If a GFF file is provided, gene-wise 𝜋 and gene-wise FST will also be calculated:

perl pogenom.pl --vcf_file <VCF_FILE> --out <OUTPUT_FILES_PREFIX> --gff_file <GFF_FILE>

And if a genetic code file is provided (such as standard_genetic_code.txt in the POGENOM distribution), amino acid frequencies will be calculated for each codon position in each gene and sample, and gene-wise 𝜋 and FST will be calculated also at the amino acid level. Now also non-synonymous to synonymous polymorphism rates (pN/pS) will be calculated for each gene in each sample:

perl pogenom.pl --vcf_file <VCF_FILE> --out <OUTPUT_FILES_PREFIX> --gff_file <GFF_FILE> --genetic_code_file <GENETIC_CODE_FILE>

Required arguments

--vcf_file <VCF_FILE> Specify VCF file with data from a single or multiple samples.

--out <OUTPUT_FILES_PREFIX> Specify the prefix of the output file name(s) (overwrites existing files with same names).

--genome_size <GENOME_SIZE> Specify genome size (in bp; integer). Not required if –gff_file or –fasta_file with genome sequence is given.

Optional arguments

--gff_file <GFF_FILE> Specify gff file. Either this, --genome_size or --fasta_file must be given.

--fasta_file <FASTA_FILE> Specify fasta file. Either this, --genome_size or --gff_file must be given.

--genetic_code_file <GENETIC_CODE_FILE> Specify genetic code file. E.g. standard_genetic_code.txt in the POGENOM distribution.

--loci_file <LOCI_FILE> Specify file with ids of loci to include.

--sample_file <SAMPLE_FILE> Specify file with ids of samples to be included.

--min_count <MIN_COUNT> Specify minimum coverage (integer) for a locus to be included for the sample.

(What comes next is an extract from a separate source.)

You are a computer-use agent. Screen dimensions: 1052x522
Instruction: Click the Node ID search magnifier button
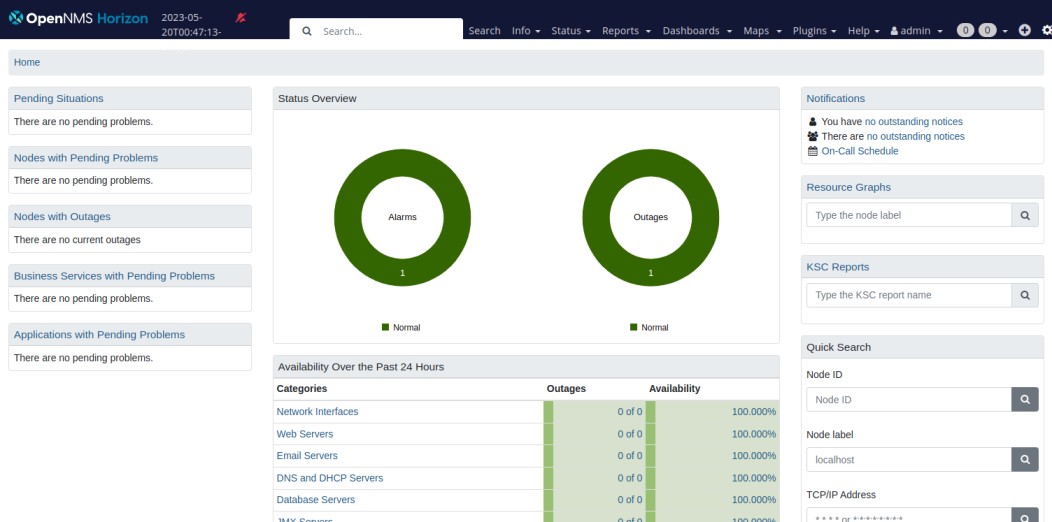1024,399
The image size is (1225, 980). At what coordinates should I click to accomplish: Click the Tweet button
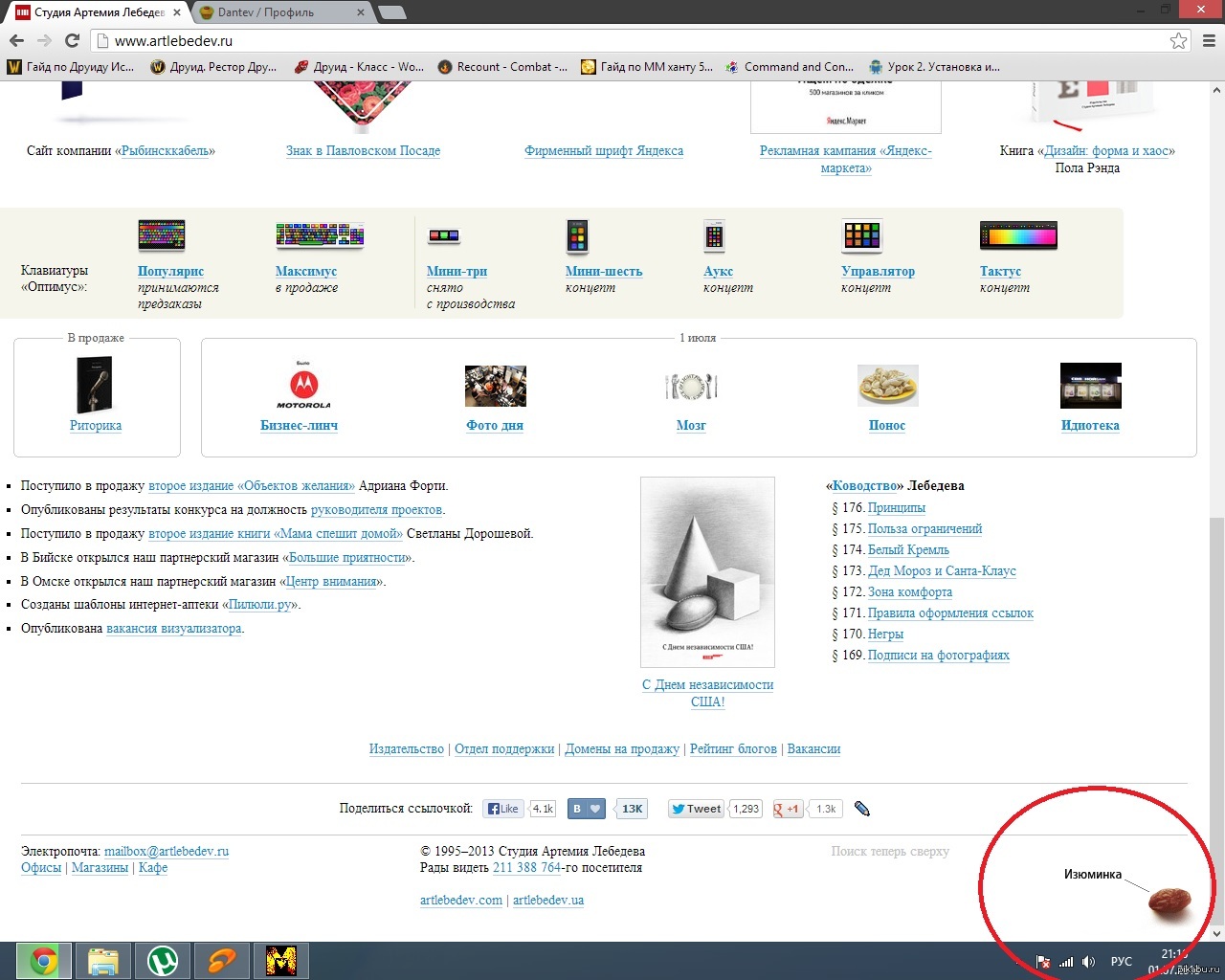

--min_found <MIN_FOUND_IN> Specify minimum number samples (integer) that a locus needs to be present in to be included. If set to 0, it will be set to the number of samples of the VCF file.

--subsample <SUBSAMPLE> Specify coverage level (integer) at which to subsample.

--keep_haplotypes If this is used, POGENOM will not split haplotypes into single-nucleotide variants, which is otherwise the default behaviour.

--vcf_format <VCF_FORMAT> Specify VCF file format version. Can be set to freebayes (default) or GATK.

--fst_perm <FST_PERM> Specify number of permutations (integer) for making randomised gene-wise Fst. Without setting this randomised Fst are not generated. Warning: use with care, output files can become huge.

--pi_only Set this to make POGENOM only calculate and output genome-wide pi (fast).

--help To print help message on screen.